The petitioner has filed the Habeas Corpus petition. It has sought a direction to the respondents to produce his missing daughter. The petition said that the petitioner’s daughter was married in 2011 and had a daughter.
Sometimes the family members raised doubts about the daughter of the petitioner that she was suffering from an evil spirit, so the in-laws started torturing her physically and mentally. Further, the petitioner’s daughter had lodged a complaint with the Women’s Police against her husband and his family members.
After the counseling session, the daughter of the petitioner went to her husband’s house with a promise to live in peace. However, no information was received about the well being of the petitioner’s daughter since that day.
The police have registered a missing report, but the petitioner suspects that her daughter was murdered by her husband and his family. Despite the complaint, it is alleged that the Inspector General of Police did not take any action in search of the daughter of the petitioner.
During the hearing, the court had issued several directions to find the daughter of the petitioner. However, despite all the efforts of the police, they could not trace the missing girl. The court granted relief in the case of Kanu Sanyal v. District Magistrate, Darjeeling and others (1973).
In the said case, the Supreme Court had explored the history, nature and scope of the writ of habeas corpus. In that case, the Court observed that habeas corpus is “a writ of antiquity whose first thread is deeply woven.
The Court also referred to the case of Union of India Vs Yumnam Anand M and others, where while explaining the nature of habeas corpus writs, the Court observed, “Article 21 of the Constitution declares that procedure established by law According to this, no person shall be deprived of life and liberty.
Besides, there is definitely a need for a machinery to investigate the question of illegal detention with utmost urgency. A writ of habeas corpus is an instrument of this nature. Blackstone called it a “writ efficacious in all forms of illegal confinement”. The writ is described as a writ of right, ex debito justicia.
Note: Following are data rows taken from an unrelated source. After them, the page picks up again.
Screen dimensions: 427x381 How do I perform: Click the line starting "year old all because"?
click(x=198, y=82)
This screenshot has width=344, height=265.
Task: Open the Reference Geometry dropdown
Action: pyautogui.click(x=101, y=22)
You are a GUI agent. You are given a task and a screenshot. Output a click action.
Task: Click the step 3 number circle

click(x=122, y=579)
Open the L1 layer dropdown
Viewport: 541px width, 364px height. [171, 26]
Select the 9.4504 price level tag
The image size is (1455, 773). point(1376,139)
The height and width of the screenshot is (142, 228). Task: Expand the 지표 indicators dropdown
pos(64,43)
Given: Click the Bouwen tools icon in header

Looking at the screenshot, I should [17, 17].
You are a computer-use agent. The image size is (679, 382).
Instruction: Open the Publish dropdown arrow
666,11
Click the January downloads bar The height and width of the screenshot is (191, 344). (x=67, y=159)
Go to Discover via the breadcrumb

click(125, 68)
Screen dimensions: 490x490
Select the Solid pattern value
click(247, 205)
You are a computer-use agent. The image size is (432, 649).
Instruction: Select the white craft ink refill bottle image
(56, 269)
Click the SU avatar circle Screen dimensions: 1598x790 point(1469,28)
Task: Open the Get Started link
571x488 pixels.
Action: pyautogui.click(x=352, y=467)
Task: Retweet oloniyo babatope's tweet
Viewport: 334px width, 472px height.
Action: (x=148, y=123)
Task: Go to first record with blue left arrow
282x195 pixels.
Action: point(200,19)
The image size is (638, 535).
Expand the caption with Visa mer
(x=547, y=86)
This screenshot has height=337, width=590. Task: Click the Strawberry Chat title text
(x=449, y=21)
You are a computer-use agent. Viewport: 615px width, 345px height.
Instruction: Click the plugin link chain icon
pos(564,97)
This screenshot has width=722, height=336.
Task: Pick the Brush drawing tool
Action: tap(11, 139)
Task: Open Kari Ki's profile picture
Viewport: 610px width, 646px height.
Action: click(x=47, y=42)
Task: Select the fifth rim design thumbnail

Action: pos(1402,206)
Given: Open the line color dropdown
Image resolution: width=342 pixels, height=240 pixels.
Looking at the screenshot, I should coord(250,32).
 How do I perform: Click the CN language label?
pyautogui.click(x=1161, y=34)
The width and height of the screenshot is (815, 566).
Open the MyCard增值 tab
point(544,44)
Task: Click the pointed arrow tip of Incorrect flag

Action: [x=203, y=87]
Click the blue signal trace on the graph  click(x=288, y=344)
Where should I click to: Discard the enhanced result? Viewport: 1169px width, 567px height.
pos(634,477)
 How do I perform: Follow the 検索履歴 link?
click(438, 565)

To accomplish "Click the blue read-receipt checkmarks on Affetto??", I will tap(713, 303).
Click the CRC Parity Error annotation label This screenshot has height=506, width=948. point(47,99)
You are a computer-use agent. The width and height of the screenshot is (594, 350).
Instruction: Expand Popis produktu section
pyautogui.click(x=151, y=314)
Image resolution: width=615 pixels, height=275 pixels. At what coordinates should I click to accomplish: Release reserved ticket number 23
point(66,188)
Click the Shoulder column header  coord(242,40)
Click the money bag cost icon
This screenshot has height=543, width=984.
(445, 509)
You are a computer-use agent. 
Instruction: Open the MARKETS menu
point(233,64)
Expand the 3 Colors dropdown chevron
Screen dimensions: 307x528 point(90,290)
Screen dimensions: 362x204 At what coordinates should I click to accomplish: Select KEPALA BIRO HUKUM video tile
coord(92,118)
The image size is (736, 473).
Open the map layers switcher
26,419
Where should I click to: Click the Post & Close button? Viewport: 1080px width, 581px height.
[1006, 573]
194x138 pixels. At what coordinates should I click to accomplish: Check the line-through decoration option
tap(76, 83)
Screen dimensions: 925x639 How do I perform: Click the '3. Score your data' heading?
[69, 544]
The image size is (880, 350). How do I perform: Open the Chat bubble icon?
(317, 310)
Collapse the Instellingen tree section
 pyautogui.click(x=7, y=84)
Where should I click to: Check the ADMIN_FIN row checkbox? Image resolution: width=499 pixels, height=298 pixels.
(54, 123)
️However, a writ of right is certainly not a writ. The applicant must show a prima facie case of his illegal detention. However, he shows such reason and the return is not good and sufficient, he is entitled as a right of this writ.
The Court, having referred to a series of decisions, held that what remains relevant is to establish grounds for “illegal detention” and a strong suspicion of any such “illegal detention” by habeas corpus The petition is a condition to be moved and the Constitutional Court will not entertain habeas corpus petitions where there is no allegation of doubt about “illegal detention”.
The court refused to issue the extraordinary writ observing that no one alleges that the petitioner’s daughter has been illegally kept in custody by the official respondents or her husband.
The Court emphasized that the writ of habeas corpus must not be issued and clear grounds should be made for the issuance of writ of habeas corpus.
Case Title: Jaymati Sahu Vs. State of Chhattisgarh and Ors.